9.28.2017

Abel in the Bible/"He, Although He Died, Yet Speaks" -Growing Up in the Time of "the Founding of the World"


Abel was born near the dawn of human history. Jesus later associated Abel with "the founding of the world."  (Read Luke 11:50, 51)   Jesus evidently meant the world of people who might be redeemed from sin.  While Abel was the fourth human to exist, it seems that he was the first one whom God saw as redeembable.  Clearly, Abel did not grow up among the best of influences. 

Though the world was young, a pall of sadness hung over the human family. Abel's parents, Adam and Eve, were likely beautiful, dynamic people.  But they had fallen far in life and they knew it.  They were once perfect, with the prospect of eternal life before them.  Then they rebelled against Jehovah God and were banished from their Paradise home in the garden of Eden.  By putting their own desires ahead of all else-even the needs of their offspring-they lost perfection and eternal life. -Genesis 2:15-3:24. 

Exiled to life outside the garden, Adam and Eve found their existence hard.  Yet, when their first child was born, they named him Cain, or "Something Produced," and Eve proclaimed:  "I have  produced a man with the aid of Jehovah." Her words suggested that she may have had in mind the promise Jehovah made in the garden, foretelling that a certain woman would produce a "seed," or offspring, who would one day destroy the wicked one who had led Adam and Eve astray.  (Genesis 3:15; 4:1)  Did Even imagine that she was the woman in the prophecy and that Cain was the promised "seed"? 

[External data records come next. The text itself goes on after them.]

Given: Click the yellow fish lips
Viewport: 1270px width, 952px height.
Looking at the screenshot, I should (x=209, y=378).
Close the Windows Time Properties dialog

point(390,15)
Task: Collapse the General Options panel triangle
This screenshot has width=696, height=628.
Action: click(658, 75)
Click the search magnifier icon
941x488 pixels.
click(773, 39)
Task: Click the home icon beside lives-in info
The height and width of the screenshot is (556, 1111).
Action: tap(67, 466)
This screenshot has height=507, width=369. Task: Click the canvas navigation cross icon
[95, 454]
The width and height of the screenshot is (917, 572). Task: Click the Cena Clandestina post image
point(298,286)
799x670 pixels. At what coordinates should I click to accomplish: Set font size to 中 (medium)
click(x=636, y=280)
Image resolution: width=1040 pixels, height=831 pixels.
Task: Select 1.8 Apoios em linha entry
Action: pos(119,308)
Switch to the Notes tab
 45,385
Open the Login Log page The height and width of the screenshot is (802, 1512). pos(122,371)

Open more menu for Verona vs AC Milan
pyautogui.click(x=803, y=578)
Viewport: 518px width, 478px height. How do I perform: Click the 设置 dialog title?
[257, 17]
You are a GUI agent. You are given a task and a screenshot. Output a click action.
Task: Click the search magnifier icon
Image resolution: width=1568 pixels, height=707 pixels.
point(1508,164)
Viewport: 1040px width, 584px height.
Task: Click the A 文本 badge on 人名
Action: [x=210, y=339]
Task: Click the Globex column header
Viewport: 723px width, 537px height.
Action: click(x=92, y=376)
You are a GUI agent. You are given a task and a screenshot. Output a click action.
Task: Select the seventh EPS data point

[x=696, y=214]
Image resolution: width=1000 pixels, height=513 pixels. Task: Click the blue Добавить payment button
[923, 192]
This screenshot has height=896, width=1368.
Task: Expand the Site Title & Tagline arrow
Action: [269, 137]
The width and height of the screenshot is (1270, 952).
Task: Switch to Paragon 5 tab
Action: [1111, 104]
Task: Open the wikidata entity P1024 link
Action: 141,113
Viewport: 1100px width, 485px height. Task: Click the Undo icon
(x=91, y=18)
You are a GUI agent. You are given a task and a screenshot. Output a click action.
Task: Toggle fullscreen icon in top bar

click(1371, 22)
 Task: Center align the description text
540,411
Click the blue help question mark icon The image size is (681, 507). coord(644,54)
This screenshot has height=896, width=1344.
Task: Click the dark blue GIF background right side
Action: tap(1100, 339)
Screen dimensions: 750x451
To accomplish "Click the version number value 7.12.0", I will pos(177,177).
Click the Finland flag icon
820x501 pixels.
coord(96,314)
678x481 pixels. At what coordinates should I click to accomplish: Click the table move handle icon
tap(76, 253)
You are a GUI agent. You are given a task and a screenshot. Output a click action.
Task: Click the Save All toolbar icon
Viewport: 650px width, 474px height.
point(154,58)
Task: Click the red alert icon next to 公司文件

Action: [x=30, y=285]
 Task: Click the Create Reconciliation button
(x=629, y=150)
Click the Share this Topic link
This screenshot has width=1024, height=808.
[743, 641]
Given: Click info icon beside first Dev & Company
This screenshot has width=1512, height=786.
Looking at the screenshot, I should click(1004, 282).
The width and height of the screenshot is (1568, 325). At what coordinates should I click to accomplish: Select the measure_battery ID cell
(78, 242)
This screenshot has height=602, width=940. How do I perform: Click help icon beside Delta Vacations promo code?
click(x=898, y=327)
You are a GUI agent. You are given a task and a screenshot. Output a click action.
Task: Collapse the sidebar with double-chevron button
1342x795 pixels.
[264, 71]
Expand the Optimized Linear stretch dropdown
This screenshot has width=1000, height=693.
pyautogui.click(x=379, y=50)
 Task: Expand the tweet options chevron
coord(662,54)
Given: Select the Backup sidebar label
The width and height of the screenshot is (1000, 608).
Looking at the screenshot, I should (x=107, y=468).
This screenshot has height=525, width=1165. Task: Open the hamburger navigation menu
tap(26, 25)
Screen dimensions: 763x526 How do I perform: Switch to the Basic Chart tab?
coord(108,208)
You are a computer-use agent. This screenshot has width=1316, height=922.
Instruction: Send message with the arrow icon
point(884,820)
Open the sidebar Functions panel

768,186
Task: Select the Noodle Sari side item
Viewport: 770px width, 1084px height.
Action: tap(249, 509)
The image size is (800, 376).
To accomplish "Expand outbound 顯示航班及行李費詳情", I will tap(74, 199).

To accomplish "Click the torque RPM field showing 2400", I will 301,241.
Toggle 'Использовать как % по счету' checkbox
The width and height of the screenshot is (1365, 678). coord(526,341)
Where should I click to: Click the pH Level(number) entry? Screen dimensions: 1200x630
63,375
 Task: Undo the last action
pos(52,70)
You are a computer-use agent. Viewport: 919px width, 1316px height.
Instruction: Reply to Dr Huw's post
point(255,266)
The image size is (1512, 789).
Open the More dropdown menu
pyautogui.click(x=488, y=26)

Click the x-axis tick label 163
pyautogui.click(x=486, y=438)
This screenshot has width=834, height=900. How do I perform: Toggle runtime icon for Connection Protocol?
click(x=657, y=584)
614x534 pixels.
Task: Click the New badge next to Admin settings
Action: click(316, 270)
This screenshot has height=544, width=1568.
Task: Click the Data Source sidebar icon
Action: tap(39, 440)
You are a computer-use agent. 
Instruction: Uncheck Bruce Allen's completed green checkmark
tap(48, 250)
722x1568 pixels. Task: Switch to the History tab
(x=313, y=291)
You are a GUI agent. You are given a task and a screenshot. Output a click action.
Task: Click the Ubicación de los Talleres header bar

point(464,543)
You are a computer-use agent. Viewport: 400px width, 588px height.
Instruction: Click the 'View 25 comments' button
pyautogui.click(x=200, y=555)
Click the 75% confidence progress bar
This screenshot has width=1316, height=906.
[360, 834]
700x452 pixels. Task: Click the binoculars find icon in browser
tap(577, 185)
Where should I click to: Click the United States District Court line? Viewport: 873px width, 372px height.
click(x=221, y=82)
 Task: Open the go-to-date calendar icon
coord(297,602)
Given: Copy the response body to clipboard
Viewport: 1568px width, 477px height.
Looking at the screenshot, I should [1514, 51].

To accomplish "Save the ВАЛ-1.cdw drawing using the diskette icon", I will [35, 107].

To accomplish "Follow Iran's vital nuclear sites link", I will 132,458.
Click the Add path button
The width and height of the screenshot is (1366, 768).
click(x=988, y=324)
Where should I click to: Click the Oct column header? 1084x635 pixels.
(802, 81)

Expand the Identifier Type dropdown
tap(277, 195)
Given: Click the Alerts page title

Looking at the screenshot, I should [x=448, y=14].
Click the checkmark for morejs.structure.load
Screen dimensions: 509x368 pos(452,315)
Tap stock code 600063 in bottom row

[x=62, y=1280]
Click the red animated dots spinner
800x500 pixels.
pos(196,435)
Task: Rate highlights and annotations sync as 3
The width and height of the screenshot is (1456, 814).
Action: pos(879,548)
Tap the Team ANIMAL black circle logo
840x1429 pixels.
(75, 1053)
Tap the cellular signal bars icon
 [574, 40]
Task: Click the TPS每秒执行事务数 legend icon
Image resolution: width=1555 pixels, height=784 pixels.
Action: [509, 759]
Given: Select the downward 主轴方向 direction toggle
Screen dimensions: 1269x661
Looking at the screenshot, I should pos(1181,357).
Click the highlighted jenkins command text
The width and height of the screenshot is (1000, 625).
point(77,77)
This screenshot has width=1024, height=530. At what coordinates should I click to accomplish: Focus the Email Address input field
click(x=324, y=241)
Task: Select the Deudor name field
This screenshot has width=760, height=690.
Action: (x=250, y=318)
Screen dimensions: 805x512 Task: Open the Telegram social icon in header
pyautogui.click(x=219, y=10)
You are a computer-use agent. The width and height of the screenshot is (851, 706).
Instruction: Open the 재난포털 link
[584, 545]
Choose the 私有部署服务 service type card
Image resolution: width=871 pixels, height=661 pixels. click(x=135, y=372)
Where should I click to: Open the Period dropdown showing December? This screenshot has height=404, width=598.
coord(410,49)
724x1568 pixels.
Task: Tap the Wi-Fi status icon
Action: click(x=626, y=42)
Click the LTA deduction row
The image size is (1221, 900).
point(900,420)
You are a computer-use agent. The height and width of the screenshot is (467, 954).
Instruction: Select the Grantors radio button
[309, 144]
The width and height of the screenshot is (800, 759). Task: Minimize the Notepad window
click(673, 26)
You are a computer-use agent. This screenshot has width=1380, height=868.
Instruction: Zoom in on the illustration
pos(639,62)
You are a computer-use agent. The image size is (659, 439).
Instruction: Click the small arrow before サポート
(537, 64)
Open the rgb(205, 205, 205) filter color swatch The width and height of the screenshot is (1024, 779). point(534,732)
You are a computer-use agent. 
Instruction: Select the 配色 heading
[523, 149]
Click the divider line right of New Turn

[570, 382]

If so, she was sadly mistaken.  What is more, if she and Adam fed Cain such ideas as he grew up, they surely did his imperfect human pride no good.   In time, Eve bore a second son, but we find no such high-flown statements about him.  They named him Abel, which may mean "Exhalation," or "Vanity."  (Genesis 4:2)  Did that choice of a name reflect lower expectations as if they put less hop in Abel than Cain? We can only guess.

Parents today can learn much from those first parents.  By your words and actions, will you feed your children's pride, ambition, and selfish tendencies?  Or will you teach them to love Jehovah God and to seek friendship with him? Sadly, the first parents failed in their responsibility. Yet, there was hope for their offspring.